CEO of Croatian AI start-up calls for a “level playing field” in European scale-up funding

Hajdi Cenan, co-founder and chief executive of Airt. Photo credits: Hajdi Cenan / LinkedIn

Better access to scale-up funding and a true single European market are needed to consolidate rapidly growing deep tech start-ups in smaller and newer member states, delegates to the European Commission’s Research and Innovation Days conference heard on September 16. 

Despite a substantial increase in venture investment across the region, deep tech start-ups in central and eastern European countries that joined the EU after 2004 are struggling to access the funding they need in order to scale up their technologies and services on the European market.

According to the Venture in Eastern Europe report, which analysed 19 countries both within and outside the EU, venture deals in the region totalled €3.89 billion in 2024, double than the previous year. But this is not enough to ensure promising deep-tech companies can scale-up in Europe.

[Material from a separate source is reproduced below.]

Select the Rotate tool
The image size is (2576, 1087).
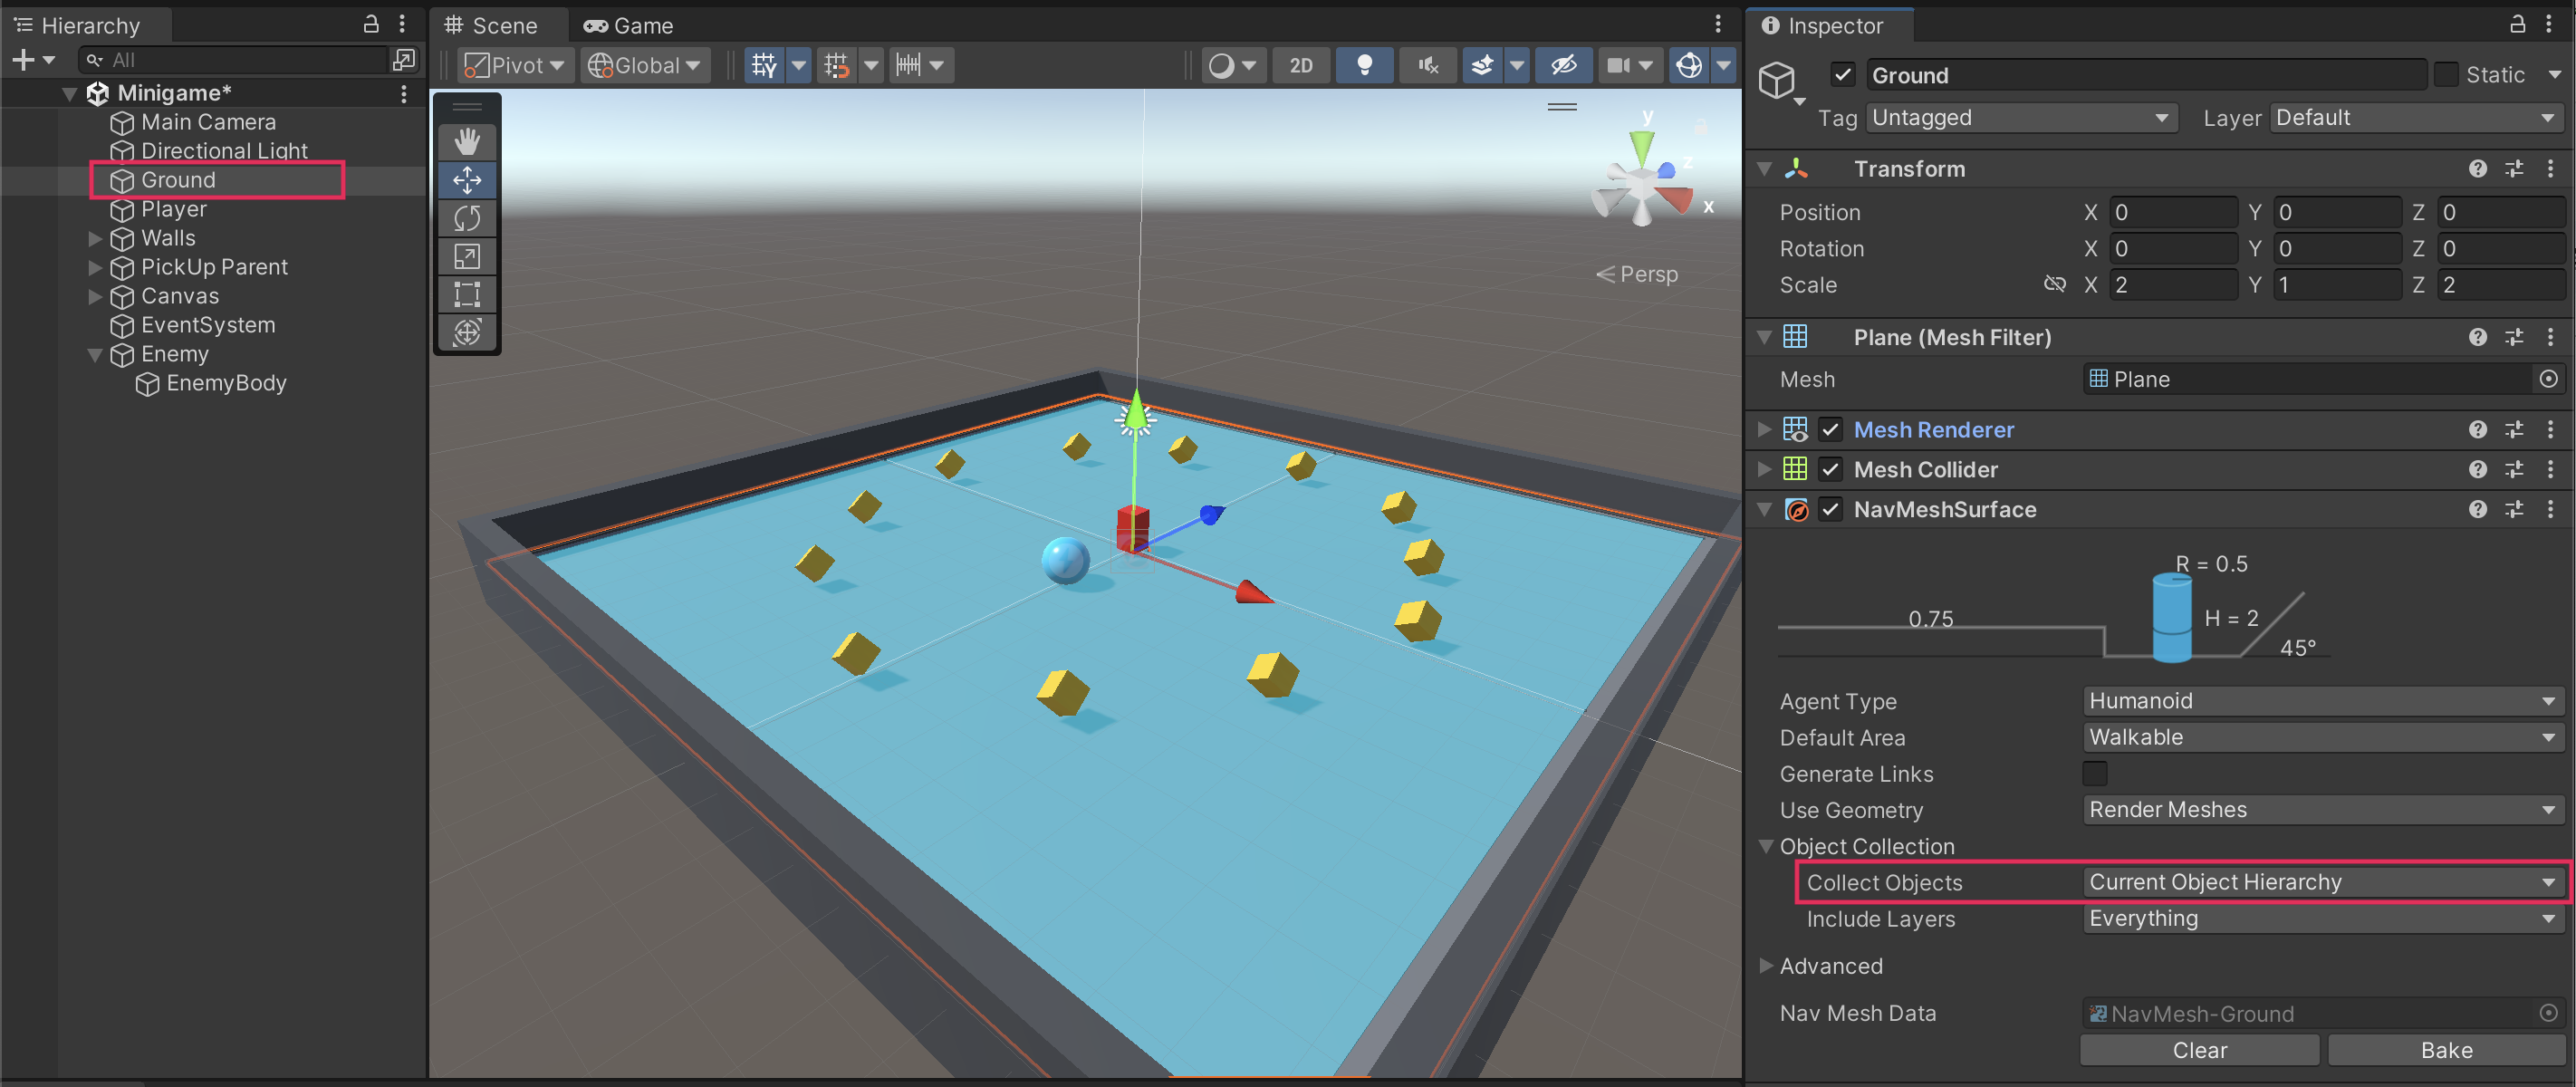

“There is no level playing field when it comes to access to finance” in Europe, said Hajdi Cenan, co-founder and chief executive of Airt, a Croatian AI start-up that has recently been acquired by a company in the US . 

Her company moved to the US precisely because it struggled with regulatory hurdles in Europe and investment wase more readily available across the Atlantic. “In Croatia, there aren’t that many choices for people to really get the capital, and even the capital that is offered to them is not on such favourable conditions,” Cenan said at the conference.

She added that investors in smaller European countries often come up with unacceptable valuations, and they often look for start-ups that already have a customer base. “I've heard stories about start-ups that were offered €50,000 for over 10% of equity,” she said. 

But even if a company already has a customer base and can raise some money on favourable terms, the next hurdle is the size of the market. “That is also one of the big reasons why [European] start-ups go to the US, because it's more of a single market,” Cenan said. 

For example, companies set up in the state of Delaware (a favourite location because of its favourable tax and legal structures) can do business anywhere in the US without too much bureaucratic friction across state lines. “It's one entity that is the same across the entire country, there is one language, there is one currency, and regulation is more or less similar,” Cenan said. 

The Commission is already working on setting up a “28th regime” for start-ups, a new EU-wide incorporation method that would reduce administrative friction and allow innovative businesses to operate, trade and raise money across all 27 member states. 

But progress on that front is not as fast as the start-up community had hoped. Mario Draghi, a former president of the European Central Bank and the godfather of the EU’s competitiveness agenda, recently said that “uncertain backing from member states” means the 28th regime will be first limited to “a digital business identity.” 

However, the Commission is more optimistic. “The vision for 2029 is that entrepreneurs themselves will tell us that it is much faster, cheaper [and] simpler to start a company and grow it in Europe than it was four years ago,” Elena Martines, a member of the cabinet of start-up Commissioner Ekaterina Zaharieva, said at the conference.